### Texte
------------
Référence : 2009 CF 260

Montréal (Québec), le 16 mars 2009

En présence de Me Richard Morneau, protonotaire

 

ENTRE :

BAUER HOCKEY CORP.

Plaintiff /

Defendant by Counterclaim

and

 

THERMA BLADE INC.

Defendant /

Plaintiff by Counterclaim

MOTIFS DE L’ORDONNANCE ET ORDONNANCE

  • [1] VU la requête de la demanderesse (ci-après Bauer) afin de faire déclarer inhabile l’étude légale Brouillette & Associés LLP (Brouillette & Partners LLP) à continuer d’occuper pour la défenderesse;

  • [2] VU que Bauer a initié une action en contrefaçon de marque de commerce contre la défenderesse Therma Blade Inc. (ci-après Therma Blade) en ce qui concerne la marque de commerce enregistrée TMA512,683, signe distinctif qui protège le support de lame TUUK (ci‑après l’enregistrement ‘683);

  • [3] VU que Therma Blade est représentée par Me Thomas Geissmann (et jusqu’à tout récemment par Me Ali Argun) de l’étude Brouillette & Associés (ci‑après B&A). Me Robert Brouillette est un associé et fondateur de l’étude B&A. Il s’agit d’un cabinet relativement petit qui ne comporte qu’un nombre limité d’avocats, soit environ cinq (5). Me Brouillette et Me Argun étaient associés depuis 1997. Ils ont été associés chez Brouillette Charpentier Fortin (maintenant BCF) jusqu’en 2005. En 2005, ils ont fondé ensemble l’étude B&A.

  • [4] VU que depuis la première moitié des années 1980 et jusqu’au transfert du dossier à l’étude Smart & Biggar en fin d’année 1994, Me Brouillette a été le responsable ultime de la préparation, du dépôt et de la poursuite de la demande déposée le 8 février 1990 qui a conduit à l’enregistrement ‘683, émis le 7 juillet 1999;

  • [5] VU que la Cour est satisfaite que l’on doit considérer que l’enregistrement ‘683 a été obtenu afin de protéger un actif important de propriété intellectuelle de Bauer et que la décision de procéder audit enregistrement a fait l’objet de plusieurs entretiens et consultations entre Me Brouillette et les dirigeants de Bauer;

  • [6] VU que la Cour est satisfaite que l’on doit considérer que Me Brouillette était bien au fait de toutes les forces et faiblesses de l’enregistrement ‘683, incluant tout problème potentiel concernant la chaîne de titres;

  • [7] VU que la preuve concernant la représentation passée de Bauer (générale et spécifique à l’enregistrement ‘683) par Me Brouillette et l’importance de cette représentation doivent être vues comme n’étant véritablement contestées par Therma Blade puisque cette dernière n’a pas contre-interrogé aucun des affiants de Bauer;

  • [8] VU qu’à cet égard, et en l’absence de contre-interrogatoire, la Cour ne peut retenir l’argument à l’effet que l’information que possède Me Brouillette doit être vue comme non pertinente vu que l’implication de Me Brouillette remonterait à plusieurs années et vu qu’au cours de ces années un nombre certain de changements sont survenus dans la direction de Bauer et de ses prédécesseurs;

  • [9] VU que les procureurs de Therma Blade ont choisi de ne produire aucune preuve pour établir toute mesure qui aurait pu être mise en place pour éviter que des informations confidentielles concernant les affaires de Bauer ne soient divulguées et/ou utilisées, volontairement ou non, contre ses intérêts dans le contexte du présent litige;

  • [10] VU qu’afin de déterminer si l’étude B&A doit être disqualifiée à titre de représentante de Therma Blade, le test en deux (2) parties développé par la Cour suprême du Canada dans l’affaire MacDonald Estate v. Martin, [1990] 3 S.C.R. 1235, en pages 1259-1260 (ci-après l’arrêt Martin), doit être appliqué :

[T]he test must be such that the public represented by the reasonably informed person would be satisfied that no use of confidential information would occur. (…)
------------
Entrées du jeu de données:
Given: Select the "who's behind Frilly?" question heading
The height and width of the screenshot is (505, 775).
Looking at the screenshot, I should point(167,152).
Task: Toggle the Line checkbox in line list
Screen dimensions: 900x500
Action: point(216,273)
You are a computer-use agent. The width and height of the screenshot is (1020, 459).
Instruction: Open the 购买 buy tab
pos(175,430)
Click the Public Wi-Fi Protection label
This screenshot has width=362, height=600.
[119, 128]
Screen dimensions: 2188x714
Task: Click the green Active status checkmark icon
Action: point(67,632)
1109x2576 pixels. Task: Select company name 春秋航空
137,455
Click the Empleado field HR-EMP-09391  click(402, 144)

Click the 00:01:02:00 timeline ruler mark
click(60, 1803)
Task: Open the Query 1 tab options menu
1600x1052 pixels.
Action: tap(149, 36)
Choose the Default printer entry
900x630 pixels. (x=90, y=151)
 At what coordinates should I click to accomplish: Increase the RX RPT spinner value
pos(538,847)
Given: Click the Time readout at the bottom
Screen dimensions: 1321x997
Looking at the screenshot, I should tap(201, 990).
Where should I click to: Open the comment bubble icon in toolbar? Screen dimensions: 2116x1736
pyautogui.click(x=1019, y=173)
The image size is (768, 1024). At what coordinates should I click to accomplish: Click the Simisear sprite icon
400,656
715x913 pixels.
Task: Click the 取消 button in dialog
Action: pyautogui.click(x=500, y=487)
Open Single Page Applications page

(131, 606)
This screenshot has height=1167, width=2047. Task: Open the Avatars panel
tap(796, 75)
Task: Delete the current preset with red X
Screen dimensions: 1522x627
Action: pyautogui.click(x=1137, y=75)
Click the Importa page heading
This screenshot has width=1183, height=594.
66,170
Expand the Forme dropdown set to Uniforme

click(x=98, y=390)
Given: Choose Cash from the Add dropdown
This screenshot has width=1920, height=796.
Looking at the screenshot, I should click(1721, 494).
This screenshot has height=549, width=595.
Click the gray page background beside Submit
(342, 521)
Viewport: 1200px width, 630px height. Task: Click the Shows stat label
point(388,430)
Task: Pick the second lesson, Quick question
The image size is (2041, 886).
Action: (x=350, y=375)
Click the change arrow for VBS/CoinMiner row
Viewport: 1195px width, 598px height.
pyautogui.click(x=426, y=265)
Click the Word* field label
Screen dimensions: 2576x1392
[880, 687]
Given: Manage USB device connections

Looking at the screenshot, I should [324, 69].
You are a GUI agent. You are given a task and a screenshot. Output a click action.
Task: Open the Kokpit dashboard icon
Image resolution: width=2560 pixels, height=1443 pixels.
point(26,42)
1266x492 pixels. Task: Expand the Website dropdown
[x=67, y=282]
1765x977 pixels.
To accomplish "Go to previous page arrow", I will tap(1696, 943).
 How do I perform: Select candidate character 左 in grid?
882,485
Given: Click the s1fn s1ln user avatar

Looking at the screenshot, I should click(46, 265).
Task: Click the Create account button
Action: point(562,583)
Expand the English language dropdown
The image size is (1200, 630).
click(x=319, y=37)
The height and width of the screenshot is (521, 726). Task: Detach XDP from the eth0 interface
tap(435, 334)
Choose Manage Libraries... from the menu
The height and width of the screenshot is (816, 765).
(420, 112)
------------
### Consigne
Reprenez mot pour mot, dans le texte sur l'affaire Bauer contre Therma Blade, tout ce qui va de « [T]he test must » jusqu'à « would occur. (…) ».

### Réponse attendue
[T]he test must be such that the public represented by the reasonably informed person would be satisfied that no use of confidential information would occur. (…)